▸ **Task details**
Revise the data starting at the line with "Task: Open the Assets tab" and ending at the line with "pos(792,14)", putting "tap action" wherever "click action" appears and leaving everything else unchanged. Leave the pictures out of your version.

▸ **Records for this task**
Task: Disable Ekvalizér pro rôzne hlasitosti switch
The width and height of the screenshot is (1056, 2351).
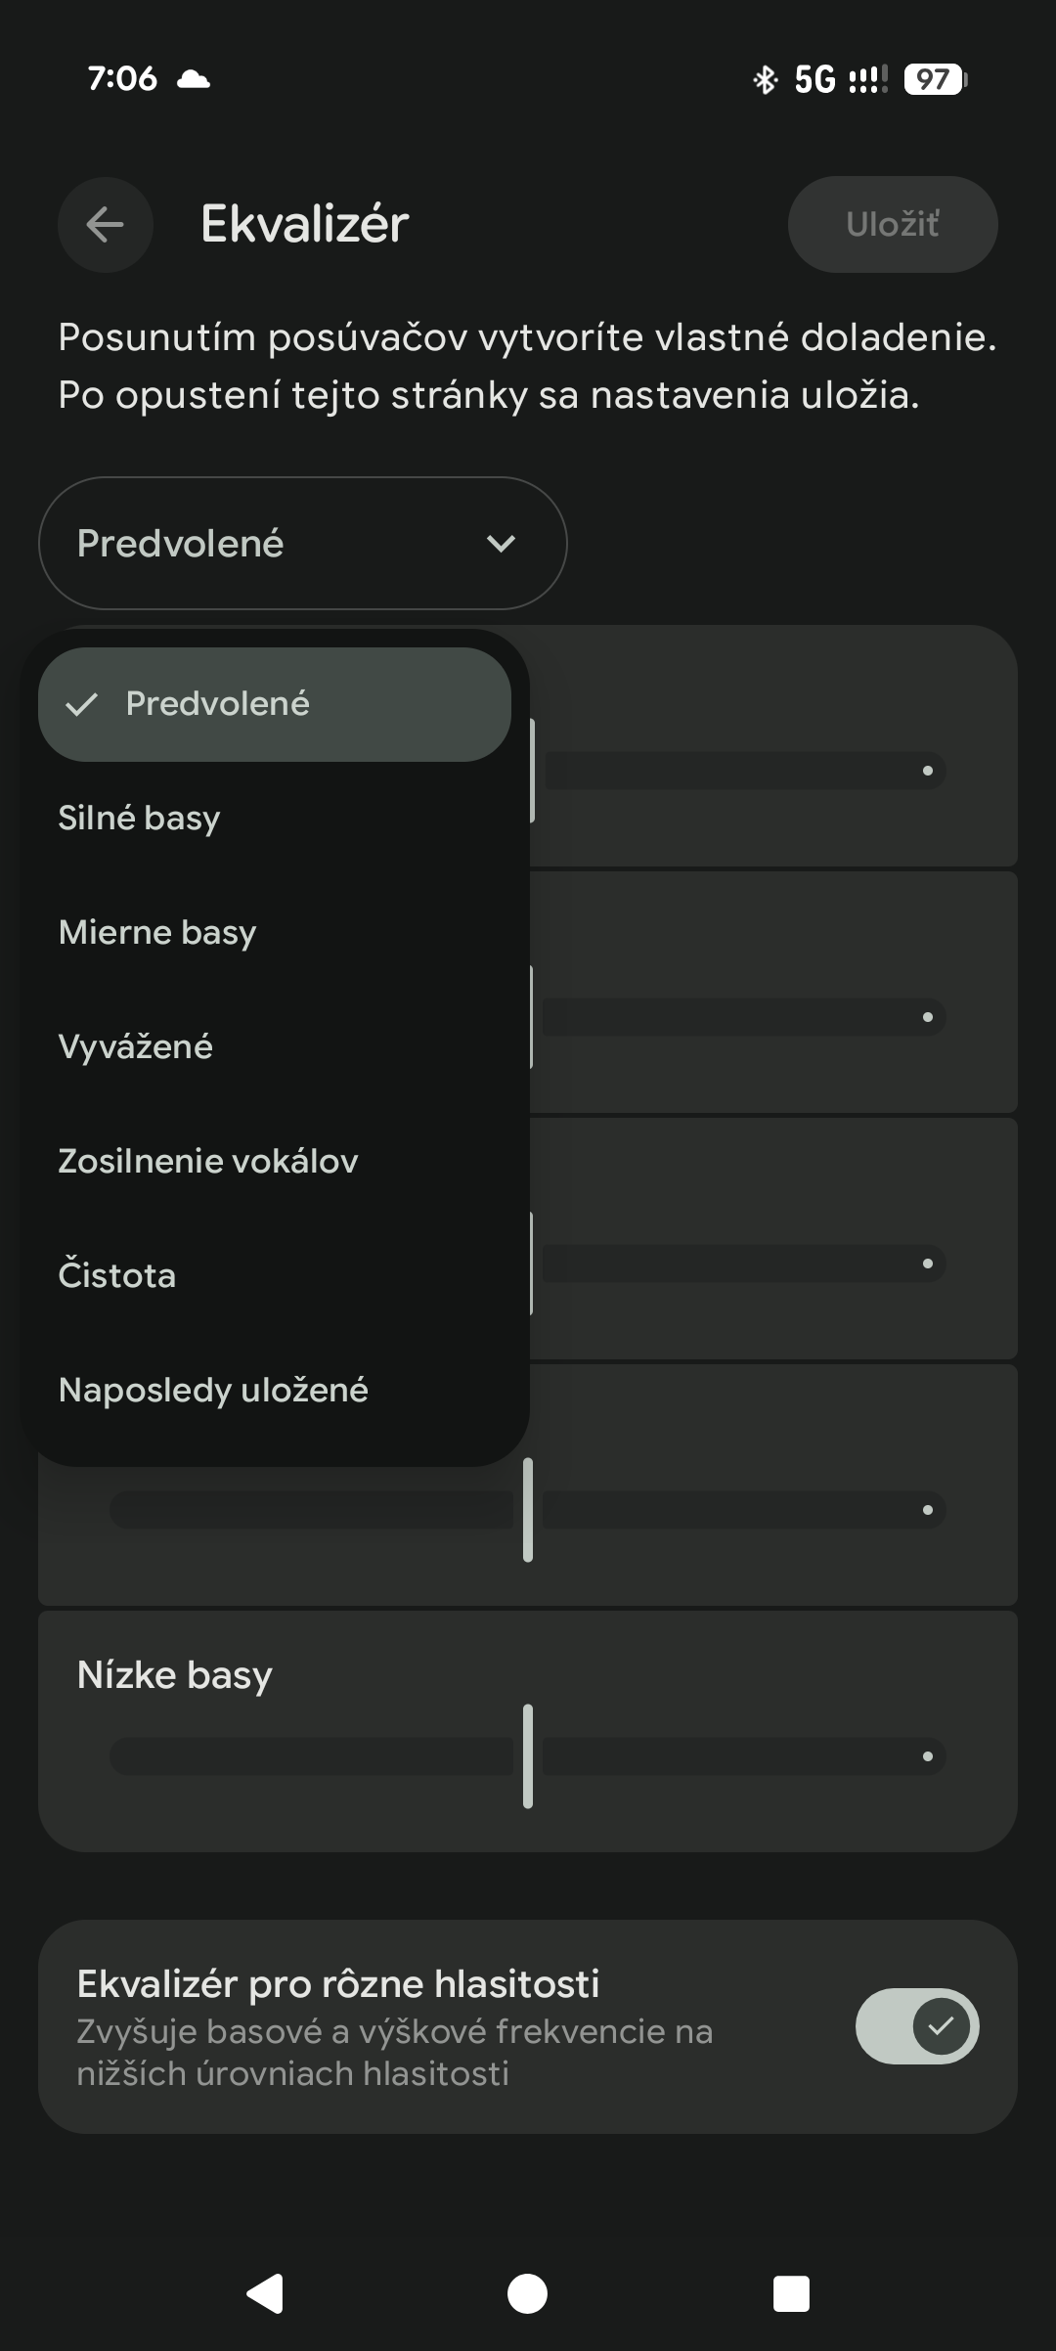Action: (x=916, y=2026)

--

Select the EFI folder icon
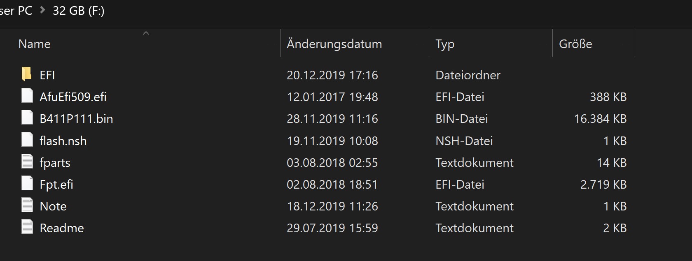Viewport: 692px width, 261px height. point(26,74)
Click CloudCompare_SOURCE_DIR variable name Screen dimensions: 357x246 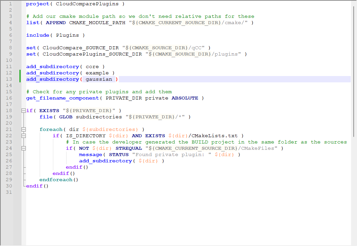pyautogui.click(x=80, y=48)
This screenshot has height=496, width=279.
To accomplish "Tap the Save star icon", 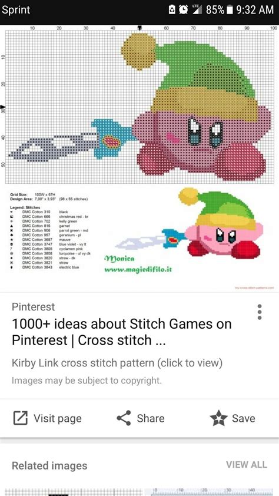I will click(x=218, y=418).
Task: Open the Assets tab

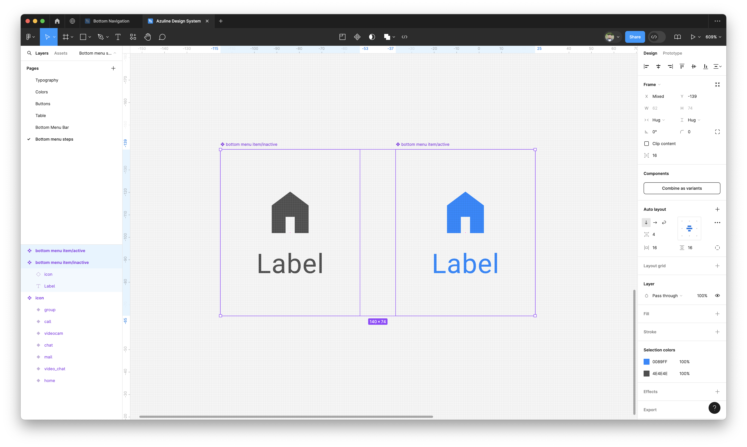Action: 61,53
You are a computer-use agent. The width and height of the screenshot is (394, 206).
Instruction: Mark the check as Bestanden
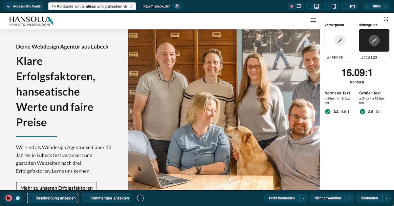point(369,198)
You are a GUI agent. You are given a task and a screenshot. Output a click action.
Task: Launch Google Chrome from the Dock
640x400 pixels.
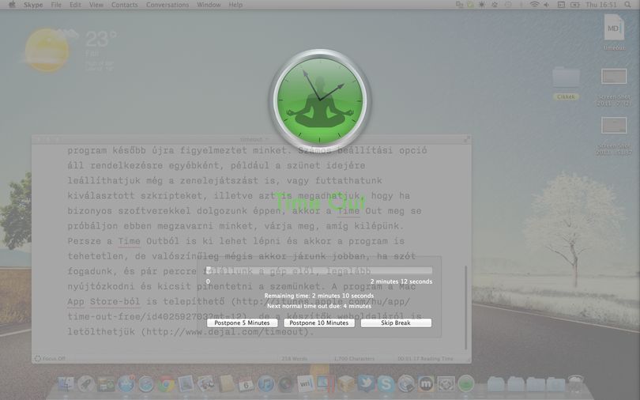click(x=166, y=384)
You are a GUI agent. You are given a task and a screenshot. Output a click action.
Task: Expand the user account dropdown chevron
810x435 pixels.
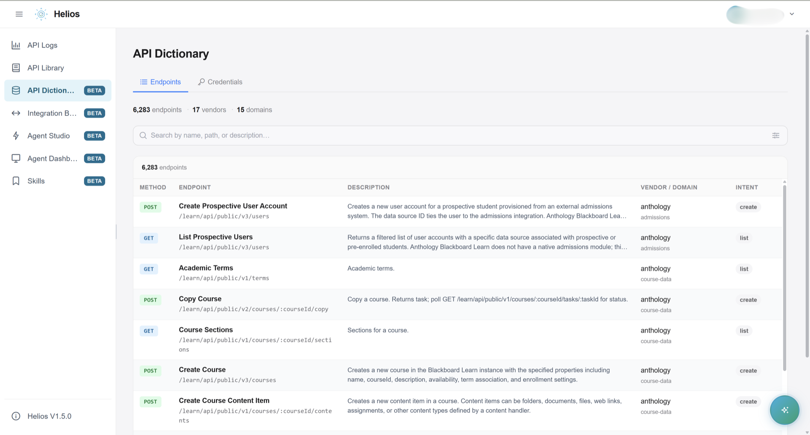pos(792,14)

==

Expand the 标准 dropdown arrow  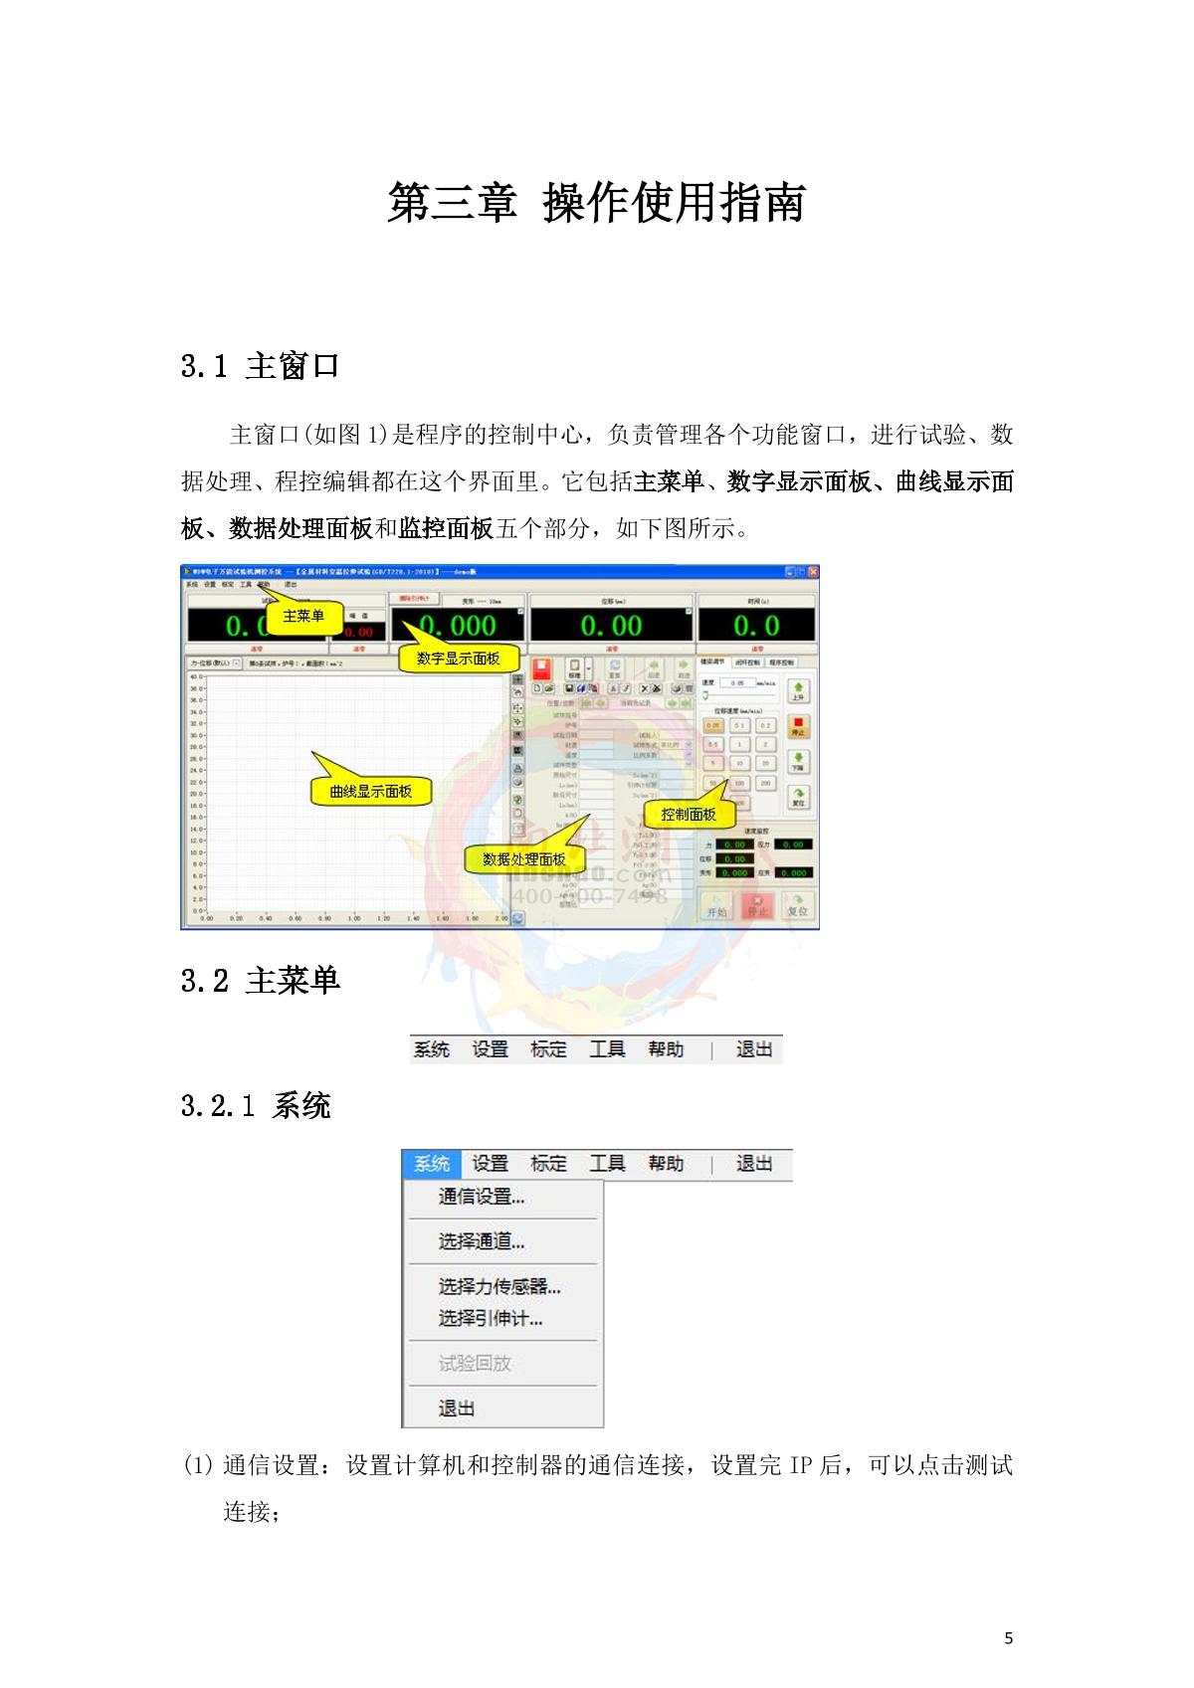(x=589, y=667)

▸ **The result**
Task: Open the Assets tab

Action: 61,53
You are a computer-use agent. The width and height of the screenshot is (394, 206).
Instruction: Mark the check as Bestanden
point(369,198)
You are a GUI agent. You are given a task and a screenshot. Output a tap action.
Task: Launch Google Chrome from the Dock
640x400 pixels.
click(x=166, y=384)
You are a GUI agent. You are given a task and a screenshot. Output a tap action.
Task: Expand the user account dropdown chevron
810x435 pixels.
pos(792,14)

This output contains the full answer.